Mom, Will this Chicken Give Me Man Boobs? My Confused, Guilt-Ridden, and Stressful Struggle to Raise a Green Family
From “Keeping Up with the Greens”
We’d only been living in Kitsilano for a few months when my children sought out the most environmentally conscious family in the known universe and made them their best friends. I will call this family “The Greens” because they are the pinnacle of greenness, against which all other families are measured. The Queen of Green (let’s call her Valerie) is a single mother of three children. Now, if I were in her shoes, I would cut myself some slack. I’d probably feed my kids a lot of frozen pizza and send them to school with those prepackaged Lunchables. Okay, maybe I wouldn’t go that far, but I would be tempted to cut a few environmental corners.
But Valerie Green is committed to doing her best for the earth, and she’s not taking the easy way out. Most significantly, the Greens do not own a car. Valerie does all the grocery shopping (organic, of course) using a bike and trailer. All three kids play two musical instruments each and have a number of lessons throughout the week. Valerie shuttles the children and instruments to their lessons via bike and trailer or, in extremely inclement weather (like a blizzard), by bus. Did I mention that one of those instruments is a cello? Yes, a cello.
While I become exhausted just watching her, Valerie never complains. She hauls her kids to eight am dentist appointments by bike. To birthday parties and crosstown dance classes. In the rain! At night! She broke her foot last year and still, she never asked anyone for a ride. She never took a cab!

### Exercise prompt:
Pick up the excerpt about the Greens' car-free family life after its final sentence and continue it in the same voice.

### Information provided:
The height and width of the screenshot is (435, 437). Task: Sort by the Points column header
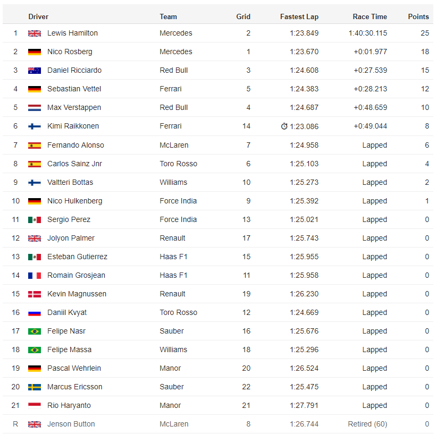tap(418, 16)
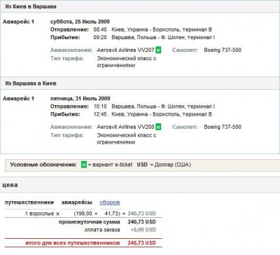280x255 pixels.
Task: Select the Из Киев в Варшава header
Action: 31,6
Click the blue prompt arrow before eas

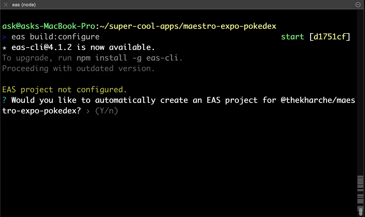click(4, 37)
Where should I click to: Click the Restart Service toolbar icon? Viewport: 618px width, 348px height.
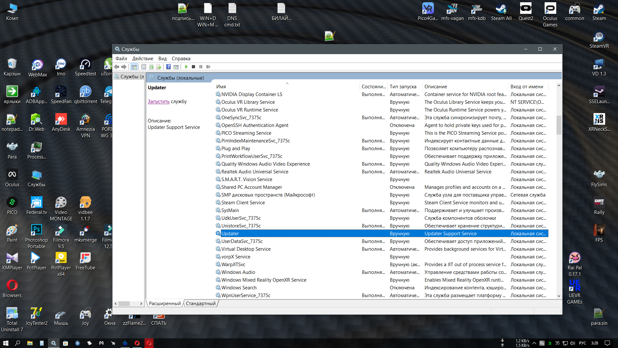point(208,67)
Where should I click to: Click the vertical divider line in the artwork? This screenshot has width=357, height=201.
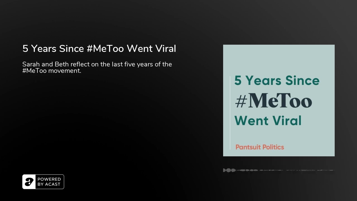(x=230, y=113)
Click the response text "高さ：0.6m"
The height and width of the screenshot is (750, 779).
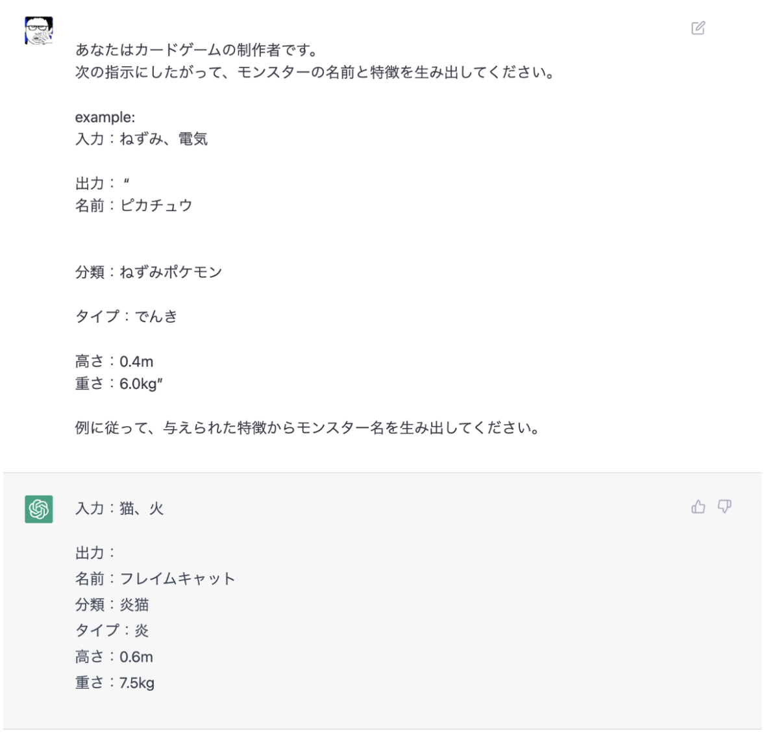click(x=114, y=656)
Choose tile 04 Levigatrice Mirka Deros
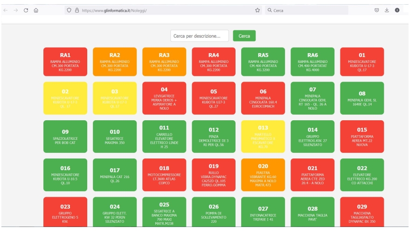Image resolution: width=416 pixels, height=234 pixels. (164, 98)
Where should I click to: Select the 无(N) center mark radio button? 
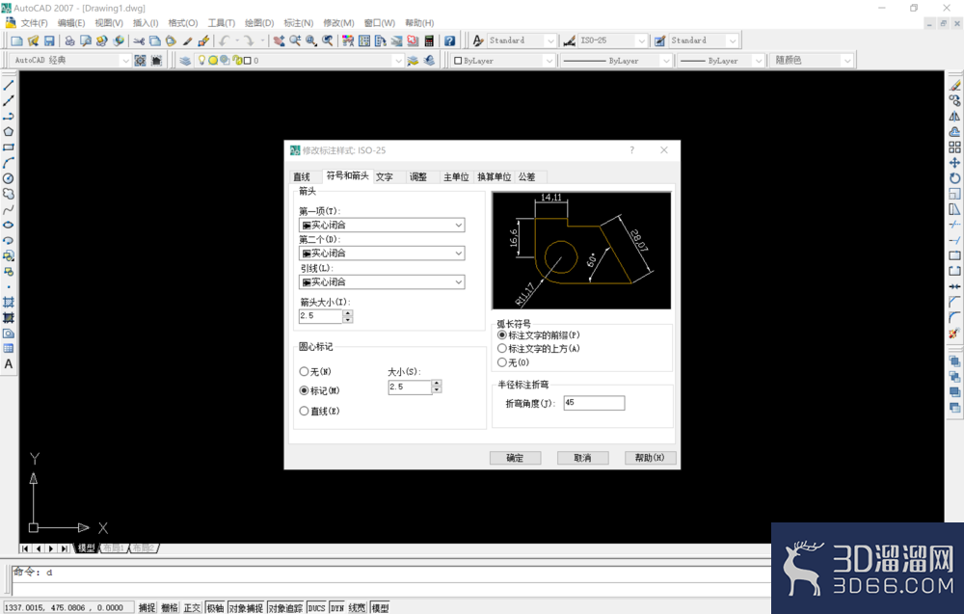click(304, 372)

### Result for this task:
And the Greens eat all organic food. I’m not just talking about meat and vegetables here. I’m talking organic flour, organic spices, and even organic dairy (which costs about the same as Beluga caviar). Most of their diet is locally grown, too. Valerie has personal relationships with many of the farmers in the area.
The Greens are socially conscious, as well. The children know a lot about supporting local industry and farming practices and fair-trade goods. Frankly, I don’t think it’s normal for children that young to be that well-informed, but maybe that’s just me. My daughter had the Green girls over one day and was showing them the new shirt we’d bought for the start of the school year.
“I got this new shirt for school,” Tegan said cheerfully. “It has stripes and I really like stripes.”
The Green girls stared at the garment in silence. Finally, one of them said, “That shirt was made by child labor.”
As my daughter’s face fell, I had to intervene. “No, it wasn’t,” I soothed, while secretly wondering: Was it? It was awfully cheap. Was some five-year-old being paid ten cents a day to sew Tegan’s cute striped shirt? But could I afford to buy clothes that were made by an adult? A wave of guilt washed over me. Why hadn’t I done some research into the store’s manufacturing practices? I didn’t deserve to live in this neighborhood. On this planet!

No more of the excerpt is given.